Ayudaría, también, mejorar la competencia en los mercados. Si rigiera un tipo de cambio favorable a la producción nacional, no sería necesario limitar las importaciones; y no habría que hacerlo, porque los precios en los mercados internos concentrados tienden a ser altos, aun cuando el dólar sea barato, por la libertad que tienen los empresarios, sin competencia externa, para fijar márgenes de ganancia. 

Si se muestra una clara determinación de eliminar el déficit fiscal (y también el cuasi fiscal, el del Banco Central) y, al mismo tiempo, eliminar el déficit externo a partir de un tipo de cambio suficientemente alto como para equilibrar a mediano plazo el balance de pagos, habría alguna mejora de las expectativas que ayudaría a desacelerar la inflación. Pero no habría una solución mágica. Sería un camino largo y difícil, es muy probable que lleve años consolidar un nivel de inflación razonable, como le llevó a nuestros vecinos. Pero, a la larga, valdría la pena. 
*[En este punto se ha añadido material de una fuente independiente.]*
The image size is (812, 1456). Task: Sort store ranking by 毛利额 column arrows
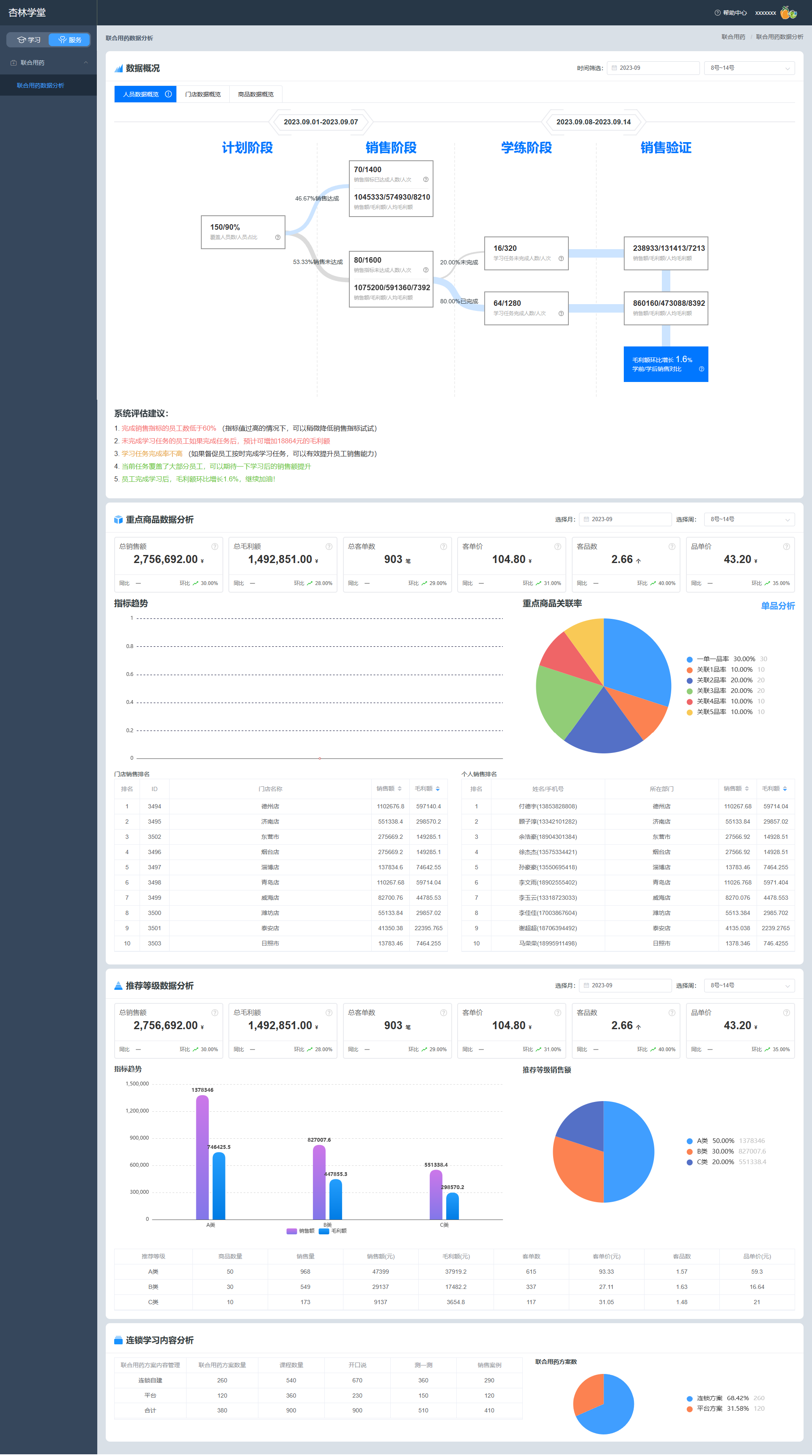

¿Otra alternativa? Sí: ceder a todas las presiones financiando el déficit consecuente con emisión monetaria y liberar totalmente el tipo de cambio, hasta llegar a un punto en el que la inflación sea tan alta que haya consenso social y político suficiente para cortar bruscamente el proceso. En ese punto, se tomarían las medidas necesarias para eliminar de golpe el déficit fiscal y cuasi-fiscal, se congelarían transitoriamente precios y salarios y se modificarían otros contratos, de modo de amortiguar los cambios en la distribución del ingreso que ocurrirían al pasar de un régimen de altísima inflación (o hiperinflación) a una “inflación cero”. Por ejemplo, hay indexaciones y tasas de interés que son lógicas en un contexto de muy alta inflación, pero impagables si la inflación se frenara bruscamente. El Plan Austral, por ejemplo, contempló estas situaciones. Pero, decididamente, no es una alternativa que aconsejaría.